The answer is to Start More Certain. A strategy that passively identifies the customer at the very outset of the journey reduces friction, builds trust and importantly, keeps the bots at bay. Callsign’s technology takes an inherently welcoming and user-friendly approach, as opposed to the heavy-handed anti-fraud stance that users often encounter.
Callsign actively looks for traits and signs of fraudulent activity by bots (and other bad actors); but that all takes place under the hood. From the user’s perspective, the many authentication checks take place passively and unintrusively.
Our Intelligence-Driven Authentication (IDA) locks out even the most sophisticated of bots by not only analyzing the location and ID of a device, but the behavioral biometrics of the user; how they Swipe and Type, the dynamics and velocity of keypresses or taps.
The (in)human element
Bots are not going to go away; quite the opposite. They have already broken out of the scalper sandbox. Lifestyle brand Supreme, whose marketing model depends heavily on limited-edition releases, has had to deal with the likes of SupBot, an iOS sniper app designed to help users beat other shoppers to the punch; in 2019, it became the number one paid-for app on the App Store.

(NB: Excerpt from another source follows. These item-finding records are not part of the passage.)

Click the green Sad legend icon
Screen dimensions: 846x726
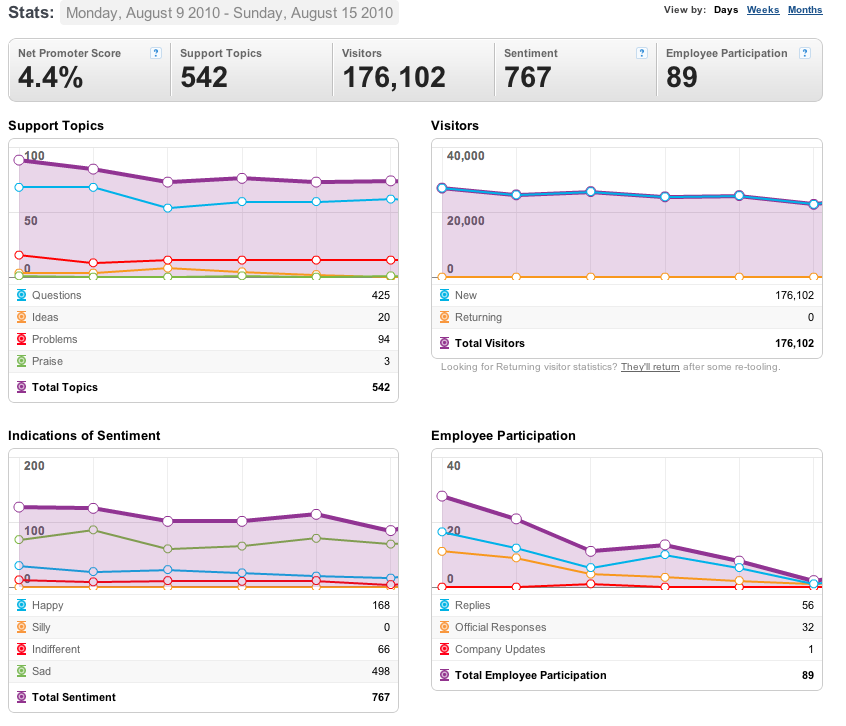pyautogui.click(x=22, y=672)
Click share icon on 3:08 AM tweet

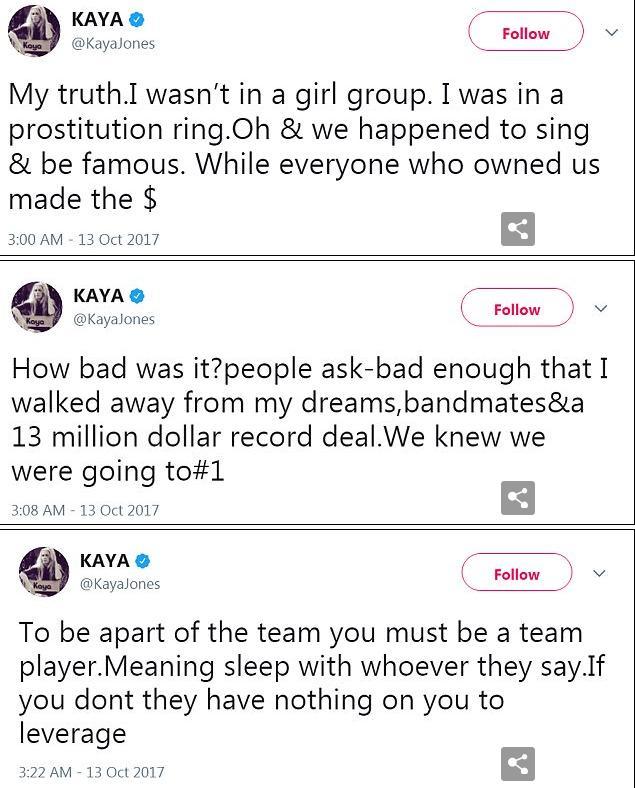coord(517,498)
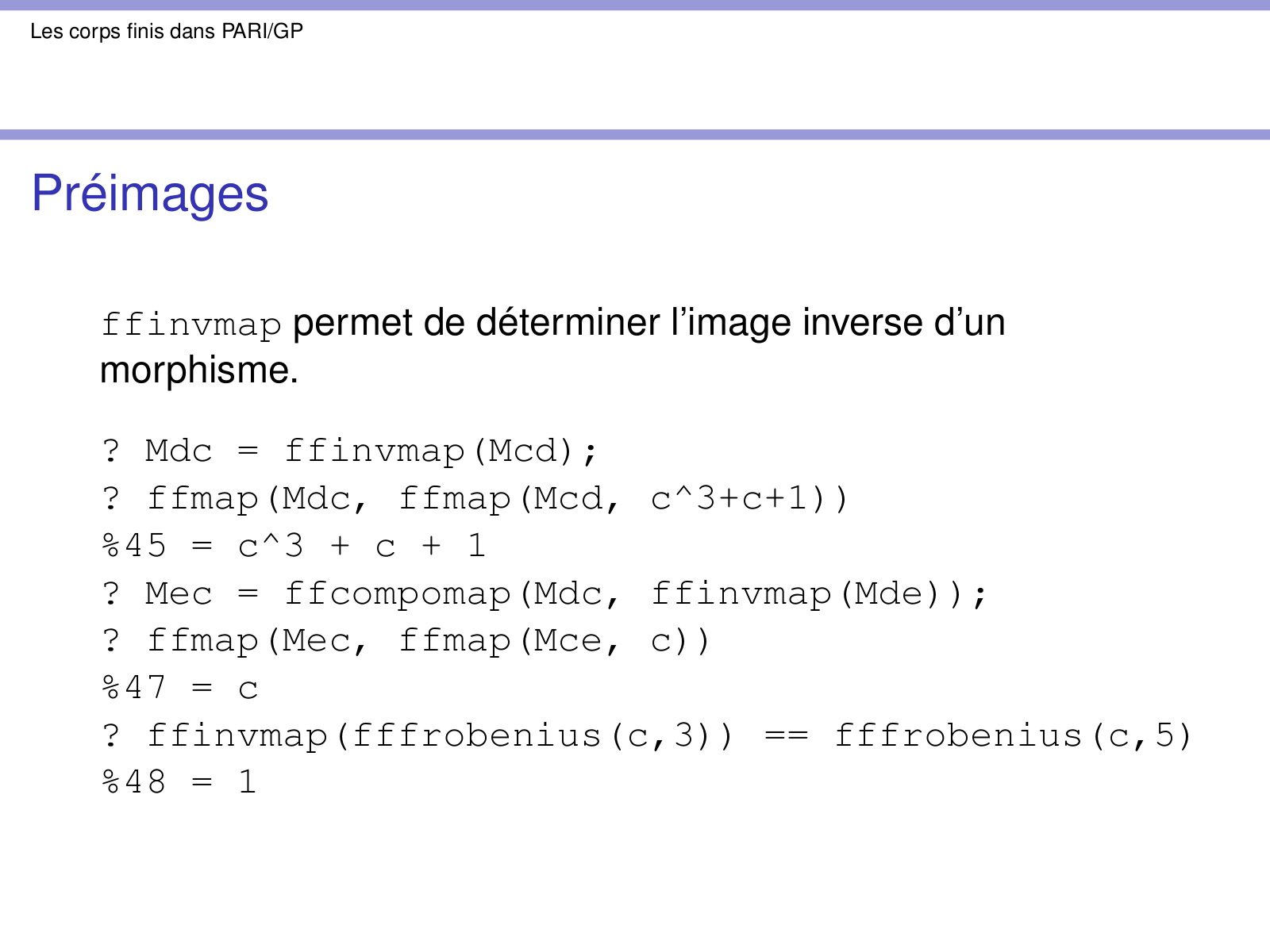The width and height of the screenshot is (1270, 952).
Task: Click 'fffrobenius(c,3))' inside the ffinvmap call
Action: point(543,736)
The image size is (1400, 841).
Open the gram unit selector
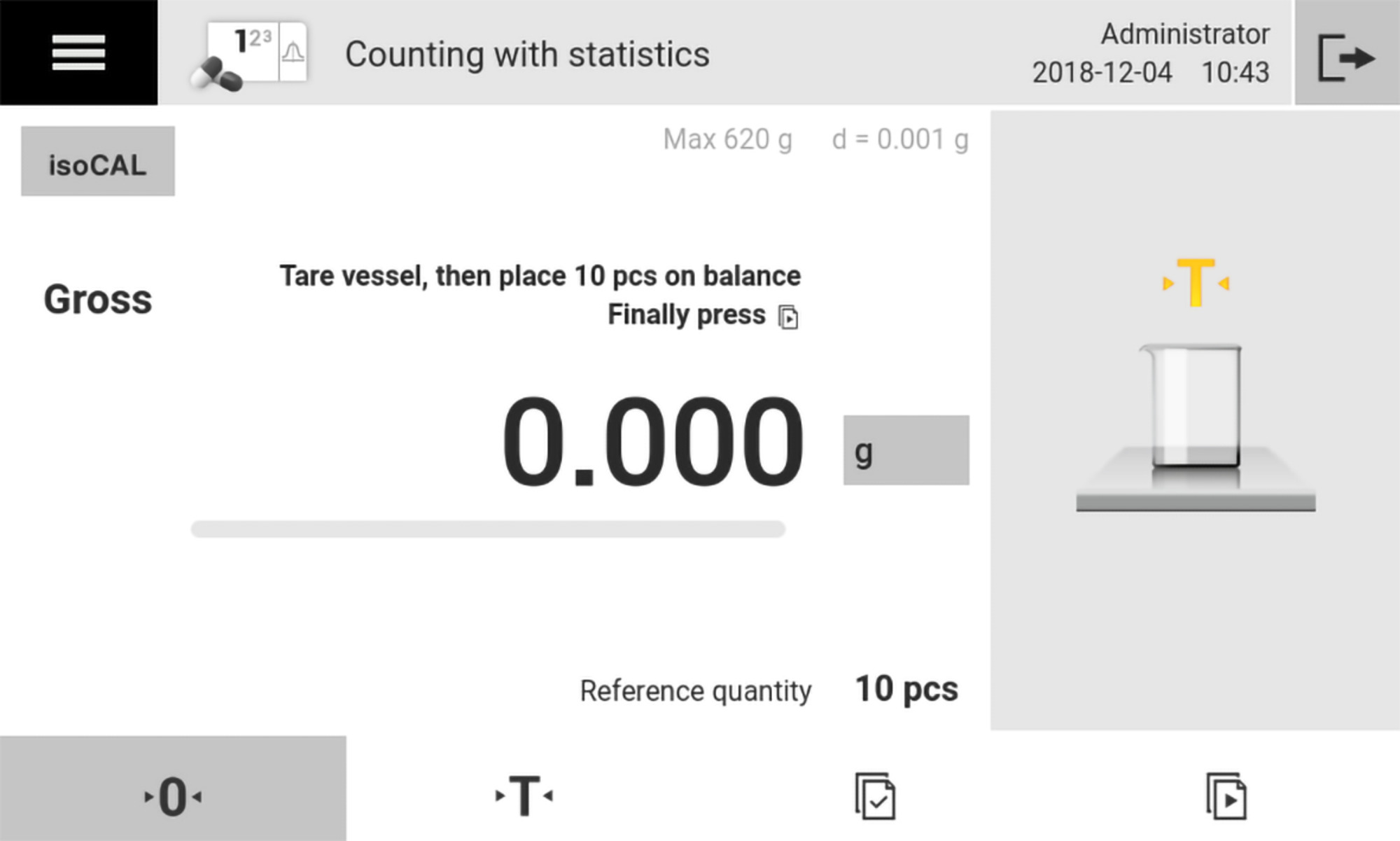pyautogui.click(x=906, y=450)
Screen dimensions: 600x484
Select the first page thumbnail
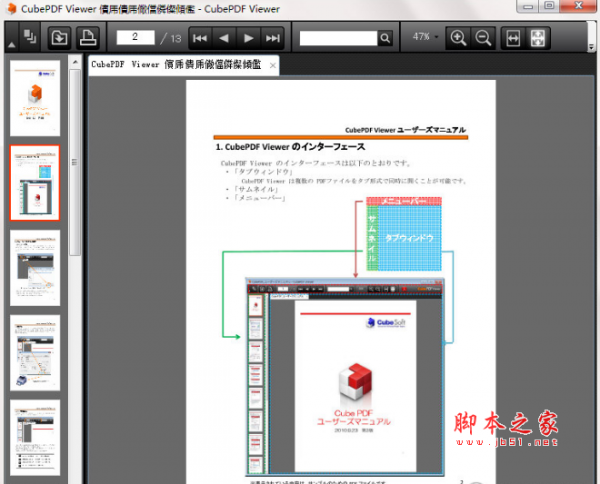(35, 98)
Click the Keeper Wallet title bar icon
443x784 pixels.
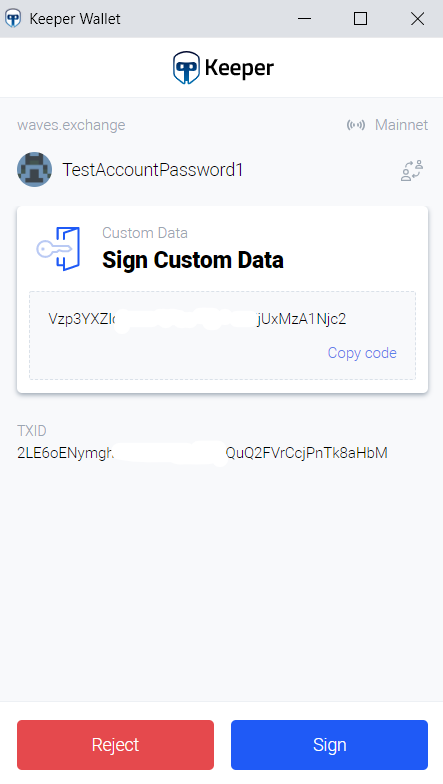pos(13,18)
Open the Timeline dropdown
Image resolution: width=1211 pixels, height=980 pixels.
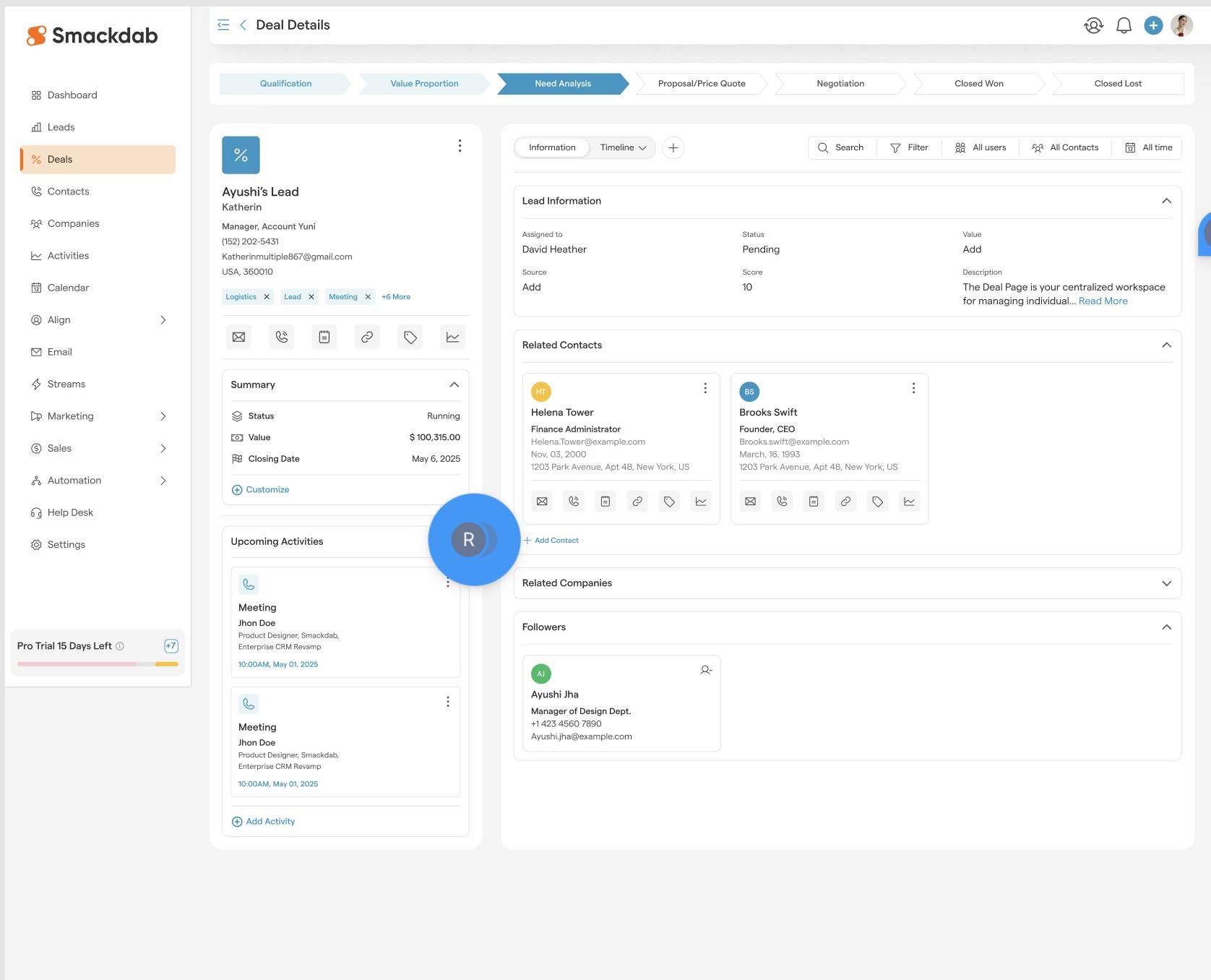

That does blur the lines between legitimate consumer and scalper somewhat. But for the majority of consumers making purchases via more traditional channels, the ability to purchase the items they want on the first attempt, safely and security, is the dealbreaker.
As the more and more people make the shift to online shopping, the opportunities for turning first time buyers into loyal customers are massive. By adopting a Start More Certain approach for your user journeys, you’ll be ensuring that the winners in this scenario are you and your customers, rather than the bots.